A construction company has essentially destroyed one of Belize’s largest Mayan pyramids with backhoes and bulldozers to extract crushed rock for a road-building project, Belizean authorities announced on Monday.
Jaime Awe, the head of the Belize Institute of Archaeology, said the destruction of the Nohmul complex in northern Belize was detected late last week. The ceremonial center dates back at least 2,300 years and is the most important site in the area, which is near Belize’s border with Mexico.
“It’s a feeling of incredible disbelief because of the ignorance and the insensitivity ... they were using this for road fill,” Awe said. “It’s like being punched in the stomach, it’s just so horrendous.”
Nohmul sat in the middle of a privately owned sugar cane field and lacked the even stone sides frequently seen in reconstructed or better-preserved pyramids. However, Awe said the builders could not possibly have mistaken the pyramid mound, which is about 30.5m tall, for a natural hill because the ruins were well-known and the landscape there is naturally flat.
“These guys knew that this was an ancient structure. It’s just bloody laziness,” Awe said.
Photographs from the scene showed backhoes clawing away at the pyramid’s sloping sides, leaving an isolated core of limestone cobbles at the center with what appears to be a narrow Mayan chamber dangling above one clawed-out section.
“Just to realize that the ancient Maya acquired all this building material to erect these buildings using nothing more than stone tools and quarried the stone and carried this material on their heads, using tump lines,” Awe said. “To think that today we have modern equipment, that you can go and excavate in a quarry anywhere, but that this company would completely disregard that and completely destroyed this building. Why can’t these people just go and quarry somewhere that has no cultural significance? It’s mind-boggling.”
Belizean police said they are conducting an investigation and criminal charges are possible. The Nohmul complex sits on private land, but Belizean law says that any pre-Hispanic ruins are under government protection.
It is not the first time this has happened in Belize, a country of about 350,000 people that is largely covered in jungle and dotted with hundreds of Mayan ruin sites, though few as large as Nohmul.

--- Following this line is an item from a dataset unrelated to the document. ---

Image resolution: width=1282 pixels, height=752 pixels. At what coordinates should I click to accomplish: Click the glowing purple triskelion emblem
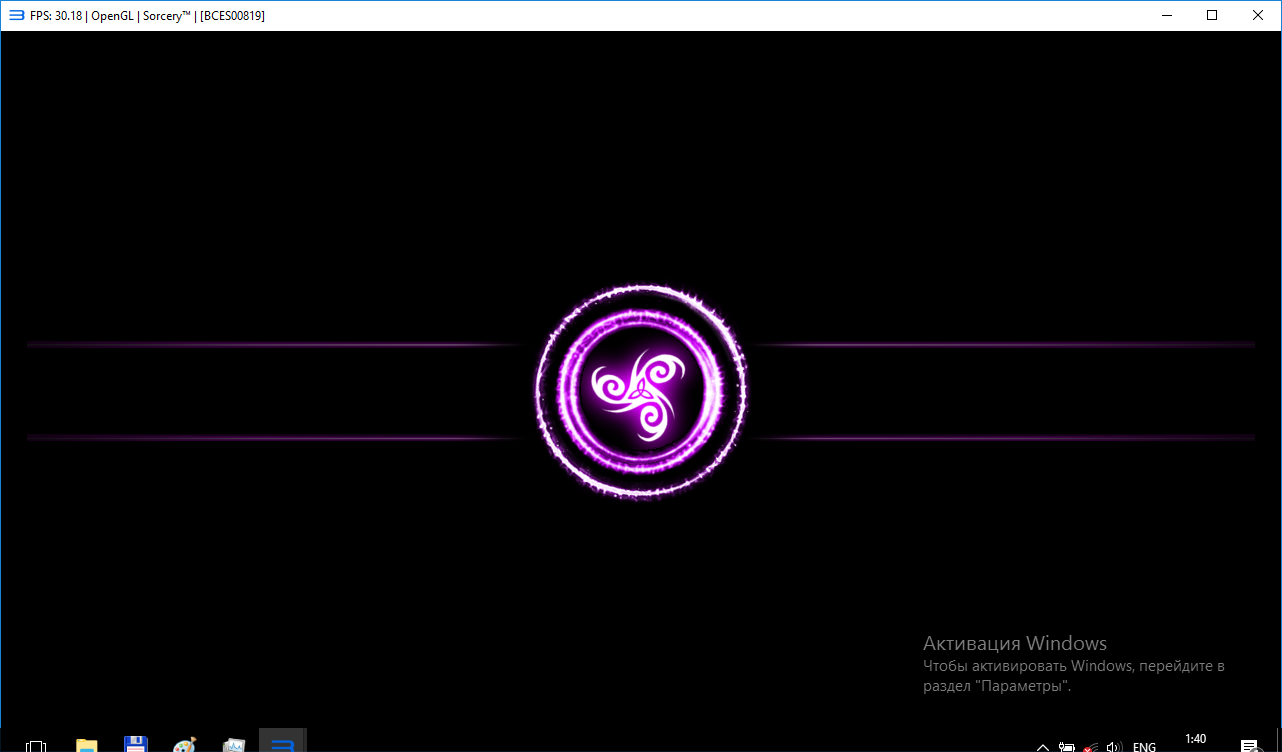tap(640, 391)
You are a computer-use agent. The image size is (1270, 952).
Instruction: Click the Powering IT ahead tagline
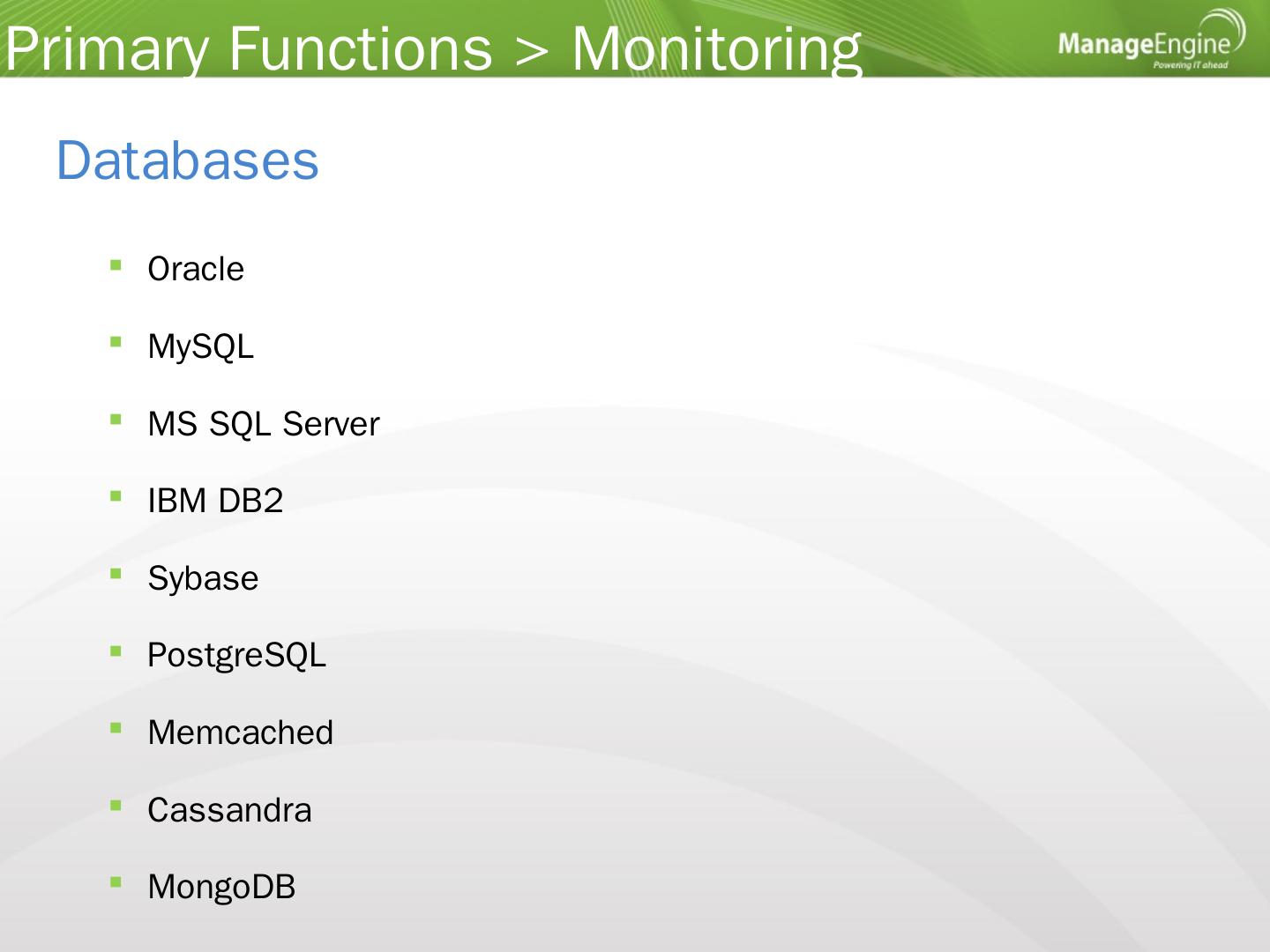(x=1190, y=65)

Norman Hammond, an emeritus professor of archeology at Boston University, wrote in an e-mail that “bulldozing Maya mounds for road fill is an endemic problem in Belize [the whole of the San Estevan center has gone, both of the major pyramids at Louisville, other structures at Nohmul, many smaller site], but this sounds like the biggest yet.”
“I don’t think I am exaggerating if I say that every day a Maya mound is being destroyed for construction in one of the countries where the Maya lived,” wrote Francisco Estrada-Belli, a professor at Tulane University’s Anthropology Department in New Orleans.